I spent my last hours as a teenager with her, effortlessly blocking out the impatient swarm and the ‘80s shouting match between wet perms and Drakkar Noir. Eventually the big screens went dark and we shared a brief cab ride before parting ways, trading phone numbers and addresses and almost a kiss. I swore I’d see her before I left Chicago, except there was one problem: I had tickets to the following evening’s game, what was now going to be the first official home night game in Cubs history. On my 20th birthday. I had to make a painful choice.

Destiny ensured that I never saw her again.


Four days later and 704 miles removed from The Windy City I met my future wife in that shoebox of a greeting card store in Alexandria, Virginia. Laura and I have been obnoxiously inseparable ever since, still teenagers in love in our 50s minus the decorated lockers and teddy bears named after players on the Washington Capitals (it’s a long story). But now it was my turn to be sick, as I tucked my head between my legs to settle my twisting stomach.


scrapbook album with Capitals tickets from the 1980s

Dave and Laura sitting together with a Greyhound bus ticket

Right then I wanted to remind Laura about that funny story when I got sick all those years ago. That time I couldn’t bear to be apart from her on what was to be our first Christmas together when—in an act of desperation for a young lover—to meet up with her and her family in Florida, I embarked on a solo 32-hour bus ride … with a stomach virus. I wanted to hear her laugh again at how I threw up in my seat, upchucking into the first thing I could grab—a used plastic grocery bag—and how I cinched it tight to carry the warm contents back to the bus’s toilet. And then my surprise when I got there to find it virtually empty but for a few large chunks, as I had squeezed it hard enough that I had inadvertently created a portable puke fountain, one that elegantly sprayed out arcs of barf through the bag’s previously unnoticed pinholes onto every passenger unfortunate enough to have an aisle seat. Worse? The Greyhound had only just left DC.

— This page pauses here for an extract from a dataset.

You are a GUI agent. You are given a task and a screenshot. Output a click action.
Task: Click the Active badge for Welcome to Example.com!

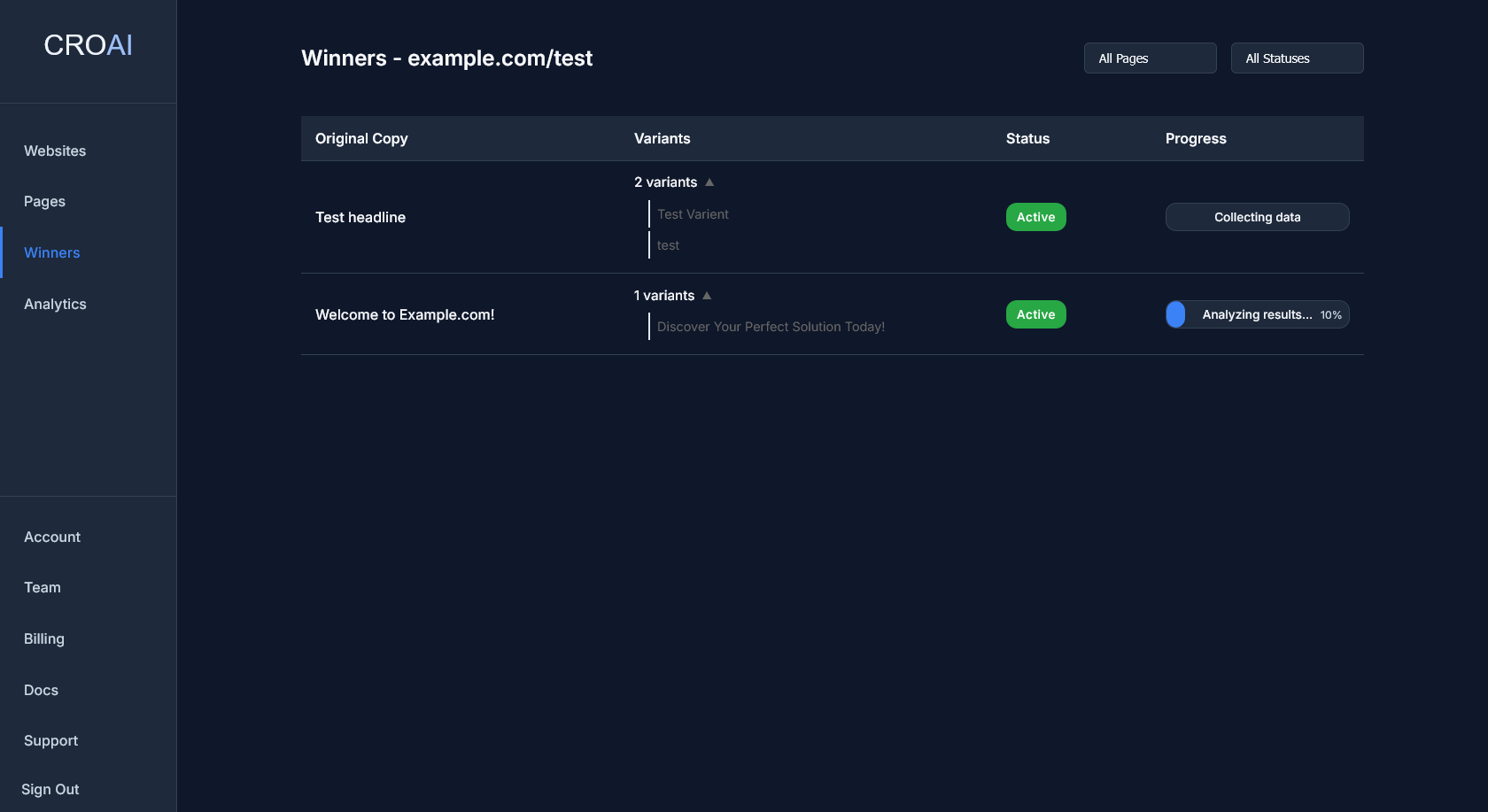1035,313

I so wanted to remind her. But I knew my powers as a storyteller, my talents as a wordsmith, and my deep library of lame jokes to brighten the darkest of her days were going to be of little help at that moment. She didn’t need any of that. She just needed her husband back. And his health.


Lyme disease had already stolen so much away from my life. I was not going to let it steal the most important thing in it. Fate had always worked in our favor before. It had to once again. It absolutely had to.